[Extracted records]
▶

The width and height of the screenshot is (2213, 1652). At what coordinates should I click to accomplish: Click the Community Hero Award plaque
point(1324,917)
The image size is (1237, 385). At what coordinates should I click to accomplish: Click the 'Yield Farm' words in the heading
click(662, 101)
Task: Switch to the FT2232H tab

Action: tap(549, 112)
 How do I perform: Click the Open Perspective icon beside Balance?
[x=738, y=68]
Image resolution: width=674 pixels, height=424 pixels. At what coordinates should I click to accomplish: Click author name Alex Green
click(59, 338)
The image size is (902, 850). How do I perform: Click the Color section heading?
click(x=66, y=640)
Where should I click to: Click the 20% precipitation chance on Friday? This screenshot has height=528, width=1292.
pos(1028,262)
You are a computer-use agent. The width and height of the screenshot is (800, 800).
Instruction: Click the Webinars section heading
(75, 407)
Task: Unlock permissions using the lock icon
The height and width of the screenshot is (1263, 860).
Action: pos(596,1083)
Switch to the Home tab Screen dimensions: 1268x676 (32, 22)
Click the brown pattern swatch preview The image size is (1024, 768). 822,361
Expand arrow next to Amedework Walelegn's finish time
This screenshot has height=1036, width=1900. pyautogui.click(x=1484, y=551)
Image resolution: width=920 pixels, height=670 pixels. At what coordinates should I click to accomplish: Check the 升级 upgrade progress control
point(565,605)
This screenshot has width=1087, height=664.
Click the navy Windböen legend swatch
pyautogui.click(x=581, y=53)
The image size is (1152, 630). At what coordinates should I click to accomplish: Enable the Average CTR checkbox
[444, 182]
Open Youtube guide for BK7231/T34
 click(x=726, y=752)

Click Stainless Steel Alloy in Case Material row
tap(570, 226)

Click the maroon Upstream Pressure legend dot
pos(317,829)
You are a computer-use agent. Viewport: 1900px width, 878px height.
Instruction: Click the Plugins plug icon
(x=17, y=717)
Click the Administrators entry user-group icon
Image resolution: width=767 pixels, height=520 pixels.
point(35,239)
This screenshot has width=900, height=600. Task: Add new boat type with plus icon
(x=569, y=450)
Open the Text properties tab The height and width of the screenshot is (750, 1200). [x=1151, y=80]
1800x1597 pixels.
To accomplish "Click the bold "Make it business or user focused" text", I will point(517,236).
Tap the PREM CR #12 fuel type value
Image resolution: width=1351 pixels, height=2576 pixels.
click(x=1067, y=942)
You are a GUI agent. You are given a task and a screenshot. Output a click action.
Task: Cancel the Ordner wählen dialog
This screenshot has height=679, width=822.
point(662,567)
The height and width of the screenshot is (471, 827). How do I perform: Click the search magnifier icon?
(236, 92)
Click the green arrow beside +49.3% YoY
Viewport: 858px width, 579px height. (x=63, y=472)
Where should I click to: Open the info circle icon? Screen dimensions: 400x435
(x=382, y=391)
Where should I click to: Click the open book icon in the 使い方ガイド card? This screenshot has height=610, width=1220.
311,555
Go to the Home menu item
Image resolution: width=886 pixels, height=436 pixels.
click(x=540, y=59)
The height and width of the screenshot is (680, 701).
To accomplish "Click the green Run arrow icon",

◀

> **WORK INSTRUCTION**
Wherever a line contains the string "computer", copy that line from the data.

> **YOUR SOLUTION**
You are a computer-use agent. The width and height of the screenshot is (800, 800).
You are a computer-use agent. Viewport: 1900px width, 878px height.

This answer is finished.